Brandy studied the older woman’s tall, bony friend with interest. She must be Melba Grapple, the real estate agent who had sold half the properties in Homosassa. The woman pulled off her scarf, thrust it into her bag, shook out her short, bleached hair, and followed Alma May as she started across the yard.

“It’s okay to go on in the house,” the deputy said. “Couldn’t find any tracks. Shells are too hard packed.”

Mrs. Flint turned sharp blue eyes on him, an edge to her voice. “Indeed, young man, I hope to heaven I can always go into my own house.”

“Someone’s been here before Miss O’Bannon,” he explained, his tone more subdued.

Brandy stood quickly. “Mrs. Flint!” she called to the old woman’s retreating back. “Remember me? The reporter from the Gainesville Star? We met through my friend Carol Brewster.” As Mrs. Flint paused, Brandy strode closer. “I’m waiting to talk to the detective. I feel awful about what happened to Mr. Hart. I met him last night.”

Alma May squinted at Brandy for a second, a hand shielding her eyes. “Carol Brewster? I knew her mama.” She beckoned with one bent finger. “C’mon in out of the heat. Have a bite to eat. Reckon it’s about lunch time.”
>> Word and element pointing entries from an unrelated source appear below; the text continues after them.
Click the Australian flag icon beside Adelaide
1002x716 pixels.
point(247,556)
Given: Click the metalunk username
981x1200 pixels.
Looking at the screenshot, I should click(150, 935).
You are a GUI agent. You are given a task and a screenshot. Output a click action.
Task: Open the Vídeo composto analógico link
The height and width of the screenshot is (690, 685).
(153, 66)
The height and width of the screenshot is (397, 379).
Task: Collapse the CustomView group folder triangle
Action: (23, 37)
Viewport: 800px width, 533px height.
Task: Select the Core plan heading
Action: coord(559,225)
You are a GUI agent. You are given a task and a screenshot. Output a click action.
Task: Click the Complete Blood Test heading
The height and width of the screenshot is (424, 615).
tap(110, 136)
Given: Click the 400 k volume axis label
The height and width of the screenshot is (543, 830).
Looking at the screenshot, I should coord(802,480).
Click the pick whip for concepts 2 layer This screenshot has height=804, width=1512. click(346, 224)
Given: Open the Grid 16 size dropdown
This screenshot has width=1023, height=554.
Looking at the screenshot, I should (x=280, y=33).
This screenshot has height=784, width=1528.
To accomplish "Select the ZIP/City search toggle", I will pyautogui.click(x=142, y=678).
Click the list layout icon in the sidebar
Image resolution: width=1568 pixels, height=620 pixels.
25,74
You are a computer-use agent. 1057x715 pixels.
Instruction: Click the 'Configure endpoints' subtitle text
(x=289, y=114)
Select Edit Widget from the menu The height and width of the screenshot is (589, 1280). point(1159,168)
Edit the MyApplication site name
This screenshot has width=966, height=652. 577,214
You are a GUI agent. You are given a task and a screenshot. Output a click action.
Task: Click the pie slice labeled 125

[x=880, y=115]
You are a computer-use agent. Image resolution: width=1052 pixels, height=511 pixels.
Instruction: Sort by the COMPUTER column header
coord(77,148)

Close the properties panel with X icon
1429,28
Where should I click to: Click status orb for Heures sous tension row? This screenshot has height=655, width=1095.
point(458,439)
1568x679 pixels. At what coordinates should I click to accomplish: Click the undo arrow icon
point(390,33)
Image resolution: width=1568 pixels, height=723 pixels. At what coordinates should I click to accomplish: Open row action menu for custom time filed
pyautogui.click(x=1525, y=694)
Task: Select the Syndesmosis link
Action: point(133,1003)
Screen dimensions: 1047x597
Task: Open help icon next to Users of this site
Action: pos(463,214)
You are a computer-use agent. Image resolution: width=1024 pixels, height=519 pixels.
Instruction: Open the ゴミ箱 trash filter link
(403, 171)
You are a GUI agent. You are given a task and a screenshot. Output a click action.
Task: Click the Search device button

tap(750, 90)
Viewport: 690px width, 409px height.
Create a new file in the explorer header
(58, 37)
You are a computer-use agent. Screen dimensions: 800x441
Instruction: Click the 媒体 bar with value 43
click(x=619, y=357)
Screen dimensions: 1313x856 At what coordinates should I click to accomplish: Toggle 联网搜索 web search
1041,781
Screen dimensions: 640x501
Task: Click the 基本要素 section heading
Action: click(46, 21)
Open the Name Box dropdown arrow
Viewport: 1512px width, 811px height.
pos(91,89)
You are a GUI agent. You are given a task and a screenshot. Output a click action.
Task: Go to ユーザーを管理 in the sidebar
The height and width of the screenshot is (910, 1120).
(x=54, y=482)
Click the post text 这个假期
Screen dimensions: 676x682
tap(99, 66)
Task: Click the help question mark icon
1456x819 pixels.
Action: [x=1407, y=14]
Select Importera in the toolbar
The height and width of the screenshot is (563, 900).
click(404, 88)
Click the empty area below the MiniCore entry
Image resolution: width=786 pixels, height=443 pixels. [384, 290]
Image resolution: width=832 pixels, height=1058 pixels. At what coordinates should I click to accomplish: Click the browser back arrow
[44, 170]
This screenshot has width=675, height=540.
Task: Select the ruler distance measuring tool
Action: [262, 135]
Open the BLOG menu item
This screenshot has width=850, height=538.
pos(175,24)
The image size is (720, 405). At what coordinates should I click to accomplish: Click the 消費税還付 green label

Brandy swung in behind Mrs. Flint’s stooped figure. “I’d like that,” she said. “I see you plan to sell your house. Maybe a story in the papers about the history of Tiger Tail Island and the house would help the sale.” She was picking her way past the satellite dish toward the front steps when another boat engine growled up to the riverbank. While a deputy threw a line around a post, a tall black man in a sports shirt and slacks stepped from the second patrol boat. Brandy halted.

“Reckon we got to put up with more law men,” Alma May said from the doorway. “Go on now, see him if you got to, and Melba and me will rustle up something to eat.”